3. L'appelante soutient que le préfet de l'Hérault aurait méconnu les stipulations de l'article 7 bis de l'accord franco-algérien susmentionnées dès lors qu'elle est entrée régulièrement sur le territoire français. S'il est mentionné un courrier électronique du 12 avril 2022 du consulat de France à Alger indiquant que l'intéressée n'a jamais fait part de son intention de s'installer en France et que le visa C mention " ascendant non à charge " délivré à l'intéressée ne lui permettait pas de solliciter un certificat de résidence algérien de 10 ans, il ne ressort pas de ces mentions que le préfet, aurait entendu opposer à la demande la mention de son visa ou l'absence de visa long séjour. Par suite, le moyen tiré de l'erreur de droit doit être écarté.
4. Mme B... épouse C..., veuve depuis le 9 avril 2019 et mère de cinq enfants majeurs, dont quatre résident en France, soutient qu'elle ne dispose d'aucune ressource propre et qu'elle était à la charge de son fils ressortissant français, avant son entrée sur le territoire français le 7 janvier 2022. Il ressort toutefois des pièces du dossier que la requérante est entrée en France avec un visa mention " ascendant non à charge ", qu'elle effectue des allers-retours entre la France et l'Algérie et qu'elle perçoit en Algérie une pension de réversion de 16 570 dinars, équivalant à 109 euros environ par mois, alors qu'il n'est versé, en comparaison de ses ressources, aucun élément justificatif de ses dépenses mensuelles moyennes en Algérie. La circonstance qu'elle aurait bénéficié de virements de 200 euros de la part de son fils, notamment au cours de la période de janvier à décembre 2020, puis 200 à 400 euros, durant la période de janvier à octobre 2021, quelques mois avant son arrivée en France, ne suffit pas à établir que Mme B... épouse C... aurait fait l'objet d'une prise en charge régulière par son fils avant son entrée sur le territoire français.

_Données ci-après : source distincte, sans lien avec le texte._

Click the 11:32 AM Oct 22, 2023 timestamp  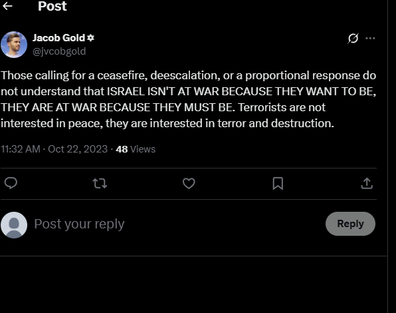(x=54, y=149)
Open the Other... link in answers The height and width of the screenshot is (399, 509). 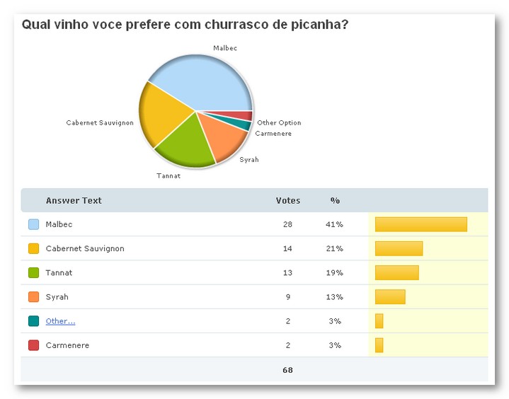click(x=60, y=321)
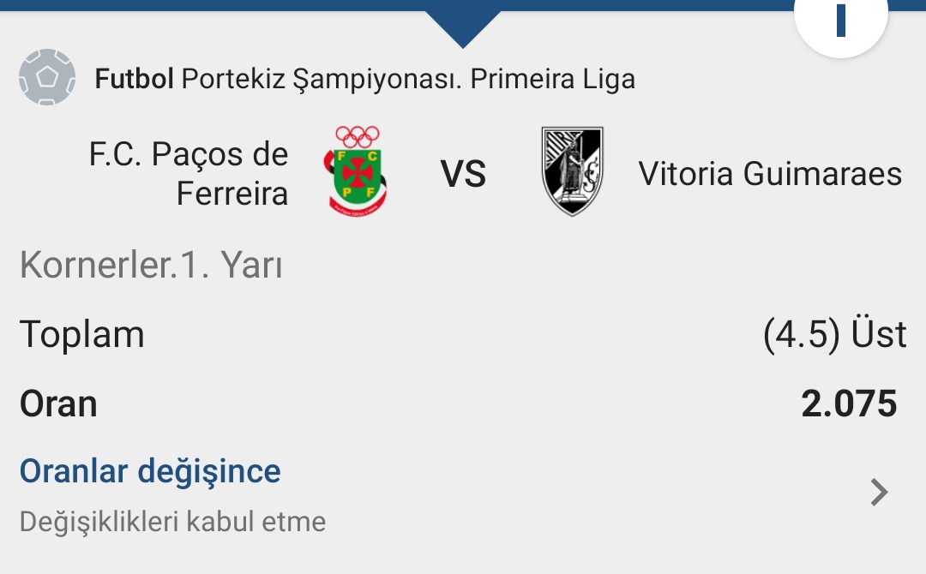926x574 pixels.
Task: Select F.C. Paços de Ferreira team name
Action: pyautogui.click(x=189, y=173)
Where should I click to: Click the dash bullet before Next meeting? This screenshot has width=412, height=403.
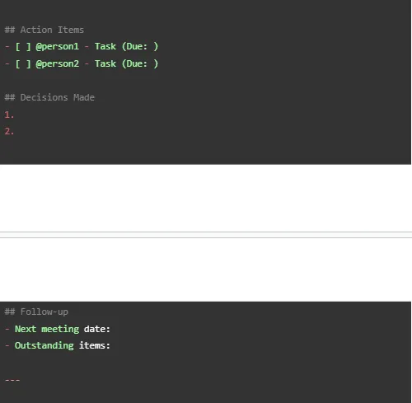coord(7,329)
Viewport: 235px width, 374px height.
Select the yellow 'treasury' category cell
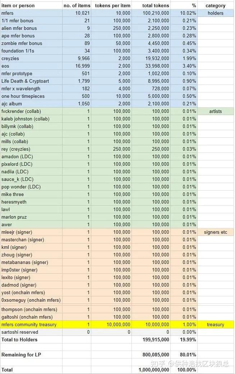(215, 324)
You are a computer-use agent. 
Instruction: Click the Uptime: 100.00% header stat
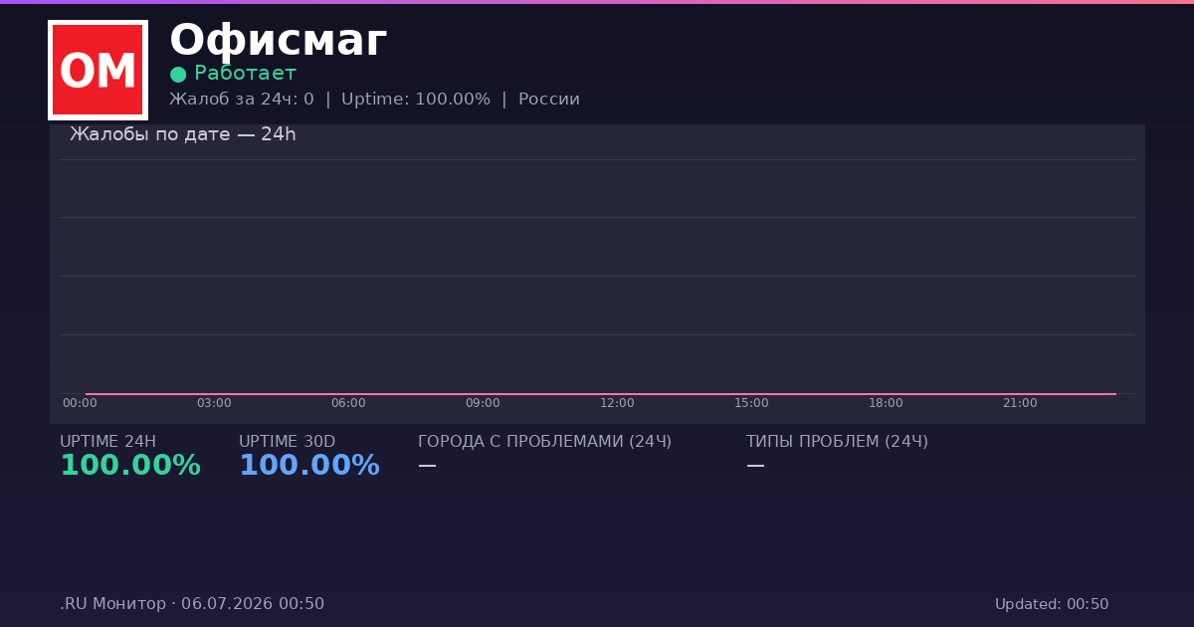coord(416,100)
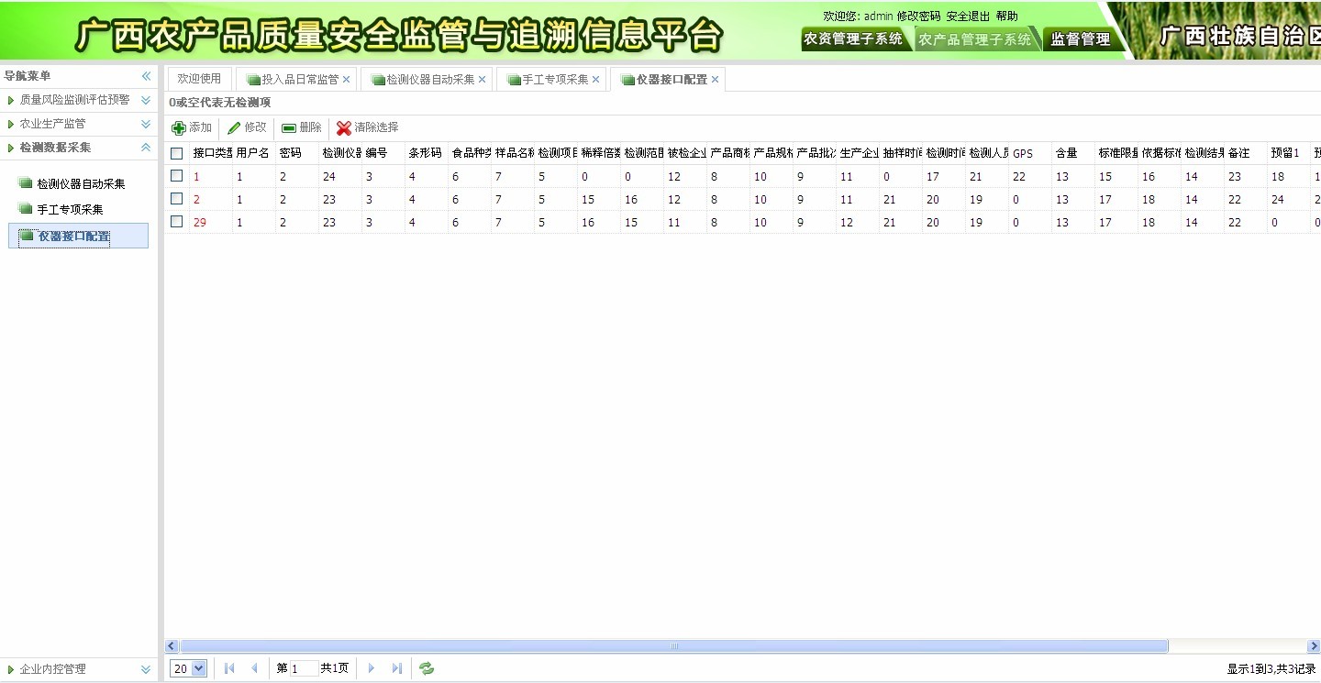Viewport: 1321px width, 683px height.
Task: Click the red X clear selection icon
Action: pos(344,128)
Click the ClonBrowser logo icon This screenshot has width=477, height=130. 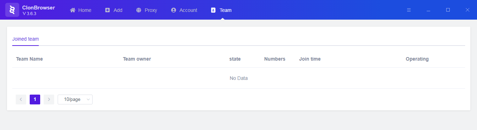pos(12,10)

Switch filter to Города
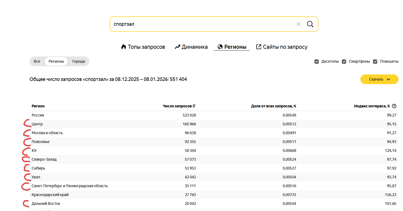click(x=79, y=61)
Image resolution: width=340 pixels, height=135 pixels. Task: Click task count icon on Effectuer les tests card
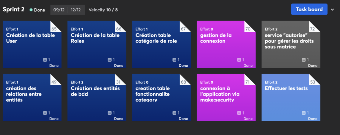(303, 113)
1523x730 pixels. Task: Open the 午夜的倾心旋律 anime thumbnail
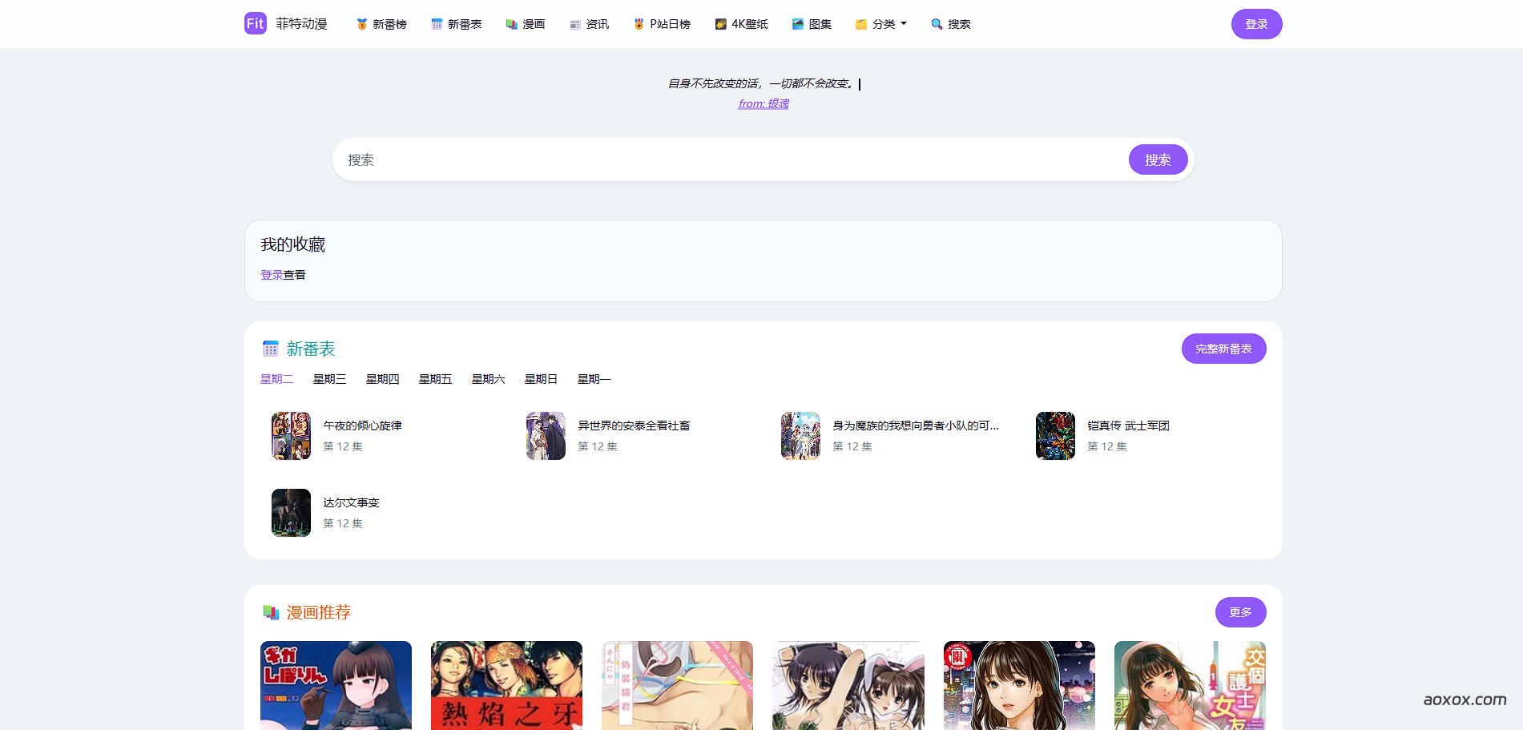pos(291,436)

Par suite et dans ces conditions, l'appelante n'apportant pas d'éléments suffisants de nature à établir que sa pension de retraite serait insuffisante dans son pays d'origine, et quand bien même elle résiderait chez son fils et serait prise en charge par ce dernier depuis son entrée en France, le préfet de l'Hérault n'a pas fait une inexacte application des stipulations précitées de l'article 7 bis de l'accord franco-algérien du 27 décembre 1968 modifié en prenant la décision attaquée.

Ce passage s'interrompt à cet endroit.